--- Record excerpts Enclosed Below ---

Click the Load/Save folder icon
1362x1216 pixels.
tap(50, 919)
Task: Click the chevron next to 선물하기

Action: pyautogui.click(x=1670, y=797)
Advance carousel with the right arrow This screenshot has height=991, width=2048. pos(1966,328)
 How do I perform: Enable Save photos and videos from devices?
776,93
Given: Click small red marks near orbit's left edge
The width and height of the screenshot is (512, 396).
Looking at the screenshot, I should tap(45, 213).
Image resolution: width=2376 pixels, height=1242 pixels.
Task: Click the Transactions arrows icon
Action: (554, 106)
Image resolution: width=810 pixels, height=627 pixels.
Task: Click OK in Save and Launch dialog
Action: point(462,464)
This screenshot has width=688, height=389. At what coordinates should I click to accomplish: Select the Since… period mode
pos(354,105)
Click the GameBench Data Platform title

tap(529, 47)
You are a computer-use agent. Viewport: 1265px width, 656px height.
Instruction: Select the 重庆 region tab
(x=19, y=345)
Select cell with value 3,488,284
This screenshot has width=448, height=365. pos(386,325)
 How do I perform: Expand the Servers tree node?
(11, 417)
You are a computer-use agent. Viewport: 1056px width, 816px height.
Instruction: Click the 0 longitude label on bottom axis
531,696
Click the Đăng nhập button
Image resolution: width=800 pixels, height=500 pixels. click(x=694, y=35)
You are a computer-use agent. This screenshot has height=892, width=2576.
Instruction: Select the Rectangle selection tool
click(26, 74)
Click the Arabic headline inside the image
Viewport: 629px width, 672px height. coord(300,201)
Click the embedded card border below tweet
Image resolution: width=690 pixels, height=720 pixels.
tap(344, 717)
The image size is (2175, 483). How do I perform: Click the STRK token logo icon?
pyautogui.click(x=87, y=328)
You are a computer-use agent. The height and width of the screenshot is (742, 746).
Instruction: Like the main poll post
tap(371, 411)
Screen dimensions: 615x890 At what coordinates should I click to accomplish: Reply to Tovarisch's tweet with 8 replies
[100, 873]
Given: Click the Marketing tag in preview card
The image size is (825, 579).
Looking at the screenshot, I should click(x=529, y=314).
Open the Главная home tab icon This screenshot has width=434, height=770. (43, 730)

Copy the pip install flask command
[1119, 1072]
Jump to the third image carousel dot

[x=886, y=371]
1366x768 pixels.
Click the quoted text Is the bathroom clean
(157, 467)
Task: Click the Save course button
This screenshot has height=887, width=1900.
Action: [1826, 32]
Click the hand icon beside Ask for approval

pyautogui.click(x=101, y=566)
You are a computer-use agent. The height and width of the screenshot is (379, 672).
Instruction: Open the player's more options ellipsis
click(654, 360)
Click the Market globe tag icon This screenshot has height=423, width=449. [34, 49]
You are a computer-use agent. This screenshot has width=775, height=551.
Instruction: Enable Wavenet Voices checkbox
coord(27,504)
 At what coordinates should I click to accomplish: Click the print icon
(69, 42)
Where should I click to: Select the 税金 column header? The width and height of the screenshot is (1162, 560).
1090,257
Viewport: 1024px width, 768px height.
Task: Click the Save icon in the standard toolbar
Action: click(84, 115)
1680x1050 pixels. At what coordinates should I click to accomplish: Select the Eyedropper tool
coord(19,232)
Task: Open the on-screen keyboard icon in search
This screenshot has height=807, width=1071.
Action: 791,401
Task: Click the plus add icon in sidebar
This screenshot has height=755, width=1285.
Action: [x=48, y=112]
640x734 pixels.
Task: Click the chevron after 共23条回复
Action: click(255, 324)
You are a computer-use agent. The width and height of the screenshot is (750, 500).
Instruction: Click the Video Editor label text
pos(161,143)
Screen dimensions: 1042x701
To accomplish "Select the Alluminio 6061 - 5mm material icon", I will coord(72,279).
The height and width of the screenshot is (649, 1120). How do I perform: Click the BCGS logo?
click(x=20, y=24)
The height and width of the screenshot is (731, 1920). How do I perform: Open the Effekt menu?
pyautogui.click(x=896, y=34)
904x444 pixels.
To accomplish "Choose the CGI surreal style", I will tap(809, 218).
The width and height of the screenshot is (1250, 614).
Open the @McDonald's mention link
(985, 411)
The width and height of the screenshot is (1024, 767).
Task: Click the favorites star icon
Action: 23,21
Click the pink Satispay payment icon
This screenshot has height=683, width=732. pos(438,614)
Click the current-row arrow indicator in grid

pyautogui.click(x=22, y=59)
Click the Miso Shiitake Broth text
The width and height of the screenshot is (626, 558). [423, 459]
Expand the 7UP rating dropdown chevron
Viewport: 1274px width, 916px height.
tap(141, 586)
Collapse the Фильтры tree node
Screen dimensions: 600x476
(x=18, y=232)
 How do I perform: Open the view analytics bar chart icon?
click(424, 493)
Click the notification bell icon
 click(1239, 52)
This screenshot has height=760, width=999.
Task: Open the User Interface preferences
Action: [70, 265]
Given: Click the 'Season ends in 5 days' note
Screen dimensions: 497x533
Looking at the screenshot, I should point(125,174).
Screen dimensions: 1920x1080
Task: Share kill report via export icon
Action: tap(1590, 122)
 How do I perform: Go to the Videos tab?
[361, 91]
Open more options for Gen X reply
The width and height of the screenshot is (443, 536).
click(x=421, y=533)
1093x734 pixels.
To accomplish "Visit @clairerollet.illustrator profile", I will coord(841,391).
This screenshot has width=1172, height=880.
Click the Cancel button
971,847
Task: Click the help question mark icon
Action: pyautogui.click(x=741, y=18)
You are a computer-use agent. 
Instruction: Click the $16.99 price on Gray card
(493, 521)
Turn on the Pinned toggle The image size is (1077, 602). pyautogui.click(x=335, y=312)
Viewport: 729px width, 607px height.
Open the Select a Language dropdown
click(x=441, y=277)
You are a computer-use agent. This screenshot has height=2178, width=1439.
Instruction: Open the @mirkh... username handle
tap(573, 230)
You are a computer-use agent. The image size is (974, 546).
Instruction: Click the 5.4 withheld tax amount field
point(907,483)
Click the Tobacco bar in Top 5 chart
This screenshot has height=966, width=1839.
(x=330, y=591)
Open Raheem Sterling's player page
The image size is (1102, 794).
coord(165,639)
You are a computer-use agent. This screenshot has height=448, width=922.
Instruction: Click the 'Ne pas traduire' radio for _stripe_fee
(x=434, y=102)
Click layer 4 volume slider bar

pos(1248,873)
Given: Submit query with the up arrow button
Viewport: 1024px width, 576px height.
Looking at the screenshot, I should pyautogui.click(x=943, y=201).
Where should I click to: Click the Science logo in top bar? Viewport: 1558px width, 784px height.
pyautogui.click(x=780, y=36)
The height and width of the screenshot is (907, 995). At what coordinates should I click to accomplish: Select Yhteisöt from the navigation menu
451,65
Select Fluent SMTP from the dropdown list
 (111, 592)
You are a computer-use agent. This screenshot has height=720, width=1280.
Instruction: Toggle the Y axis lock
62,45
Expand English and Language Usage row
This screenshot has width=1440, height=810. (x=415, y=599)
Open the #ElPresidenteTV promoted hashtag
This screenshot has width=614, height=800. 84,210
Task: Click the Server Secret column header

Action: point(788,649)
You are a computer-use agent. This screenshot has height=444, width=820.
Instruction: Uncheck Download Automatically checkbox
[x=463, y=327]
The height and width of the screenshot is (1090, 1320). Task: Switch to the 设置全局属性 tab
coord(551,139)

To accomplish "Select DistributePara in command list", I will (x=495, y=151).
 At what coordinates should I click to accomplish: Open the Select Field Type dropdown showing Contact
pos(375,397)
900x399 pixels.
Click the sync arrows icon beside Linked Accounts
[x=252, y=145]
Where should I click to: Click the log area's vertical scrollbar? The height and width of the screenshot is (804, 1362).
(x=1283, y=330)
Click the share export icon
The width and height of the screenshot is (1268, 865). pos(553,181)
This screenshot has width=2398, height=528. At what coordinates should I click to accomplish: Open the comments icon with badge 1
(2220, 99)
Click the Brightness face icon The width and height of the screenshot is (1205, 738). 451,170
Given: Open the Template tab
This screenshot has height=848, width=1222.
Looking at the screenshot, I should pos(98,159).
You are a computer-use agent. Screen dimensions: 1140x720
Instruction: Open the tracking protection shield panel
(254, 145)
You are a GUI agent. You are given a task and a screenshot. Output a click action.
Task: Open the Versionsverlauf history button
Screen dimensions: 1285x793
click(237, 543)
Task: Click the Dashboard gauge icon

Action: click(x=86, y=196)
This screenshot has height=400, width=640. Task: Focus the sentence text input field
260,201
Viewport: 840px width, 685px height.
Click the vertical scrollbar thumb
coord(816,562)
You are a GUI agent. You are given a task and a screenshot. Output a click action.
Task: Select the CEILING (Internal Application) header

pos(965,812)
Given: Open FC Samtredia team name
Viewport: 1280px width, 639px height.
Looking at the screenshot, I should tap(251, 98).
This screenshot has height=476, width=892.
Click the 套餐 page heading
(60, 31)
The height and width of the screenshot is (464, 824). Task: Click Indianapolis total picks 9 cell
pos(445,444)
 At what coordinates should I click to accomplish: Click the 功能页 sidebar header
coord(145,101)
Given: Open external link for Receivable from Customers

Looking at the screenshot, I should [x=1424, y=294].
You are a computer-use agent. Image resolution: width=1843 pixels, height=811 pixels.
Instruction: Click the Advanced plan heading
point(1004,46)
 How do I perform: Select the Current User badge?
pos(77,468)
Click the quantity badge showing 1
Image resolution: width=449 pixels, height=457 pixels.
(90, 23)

--- End of Enclosed Record excerpts ---

[What to work on] Beginning with the line that contains "Click the quantity badge showing 1", set down every line through the end of the data without change.

[Response to the task]
Click the quantity badge showing 1
Image resolution: width=449 pixels, height=457 pixels.
(90, 23)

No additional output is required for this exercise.